WHAT YOU HAVE TO DO
Change "description text" to "caption" throughout the rows below, and leave everything else unchanged.

— Begin RECORDS FOR THE TASK —

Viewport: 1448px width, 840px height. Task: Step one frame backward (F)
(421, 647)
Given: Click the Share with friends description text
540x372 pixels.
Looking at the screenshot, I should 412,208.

— End RECORDS FOR THE TASK —

REPLY TO THE TASK
Viewport: 1448px width, 840px height. Task: Step one frame backward (F)
(421, 647)
Given: Click the Share with friends caption
540x372 pixels.
Looking at the screenshot, I should 412,208.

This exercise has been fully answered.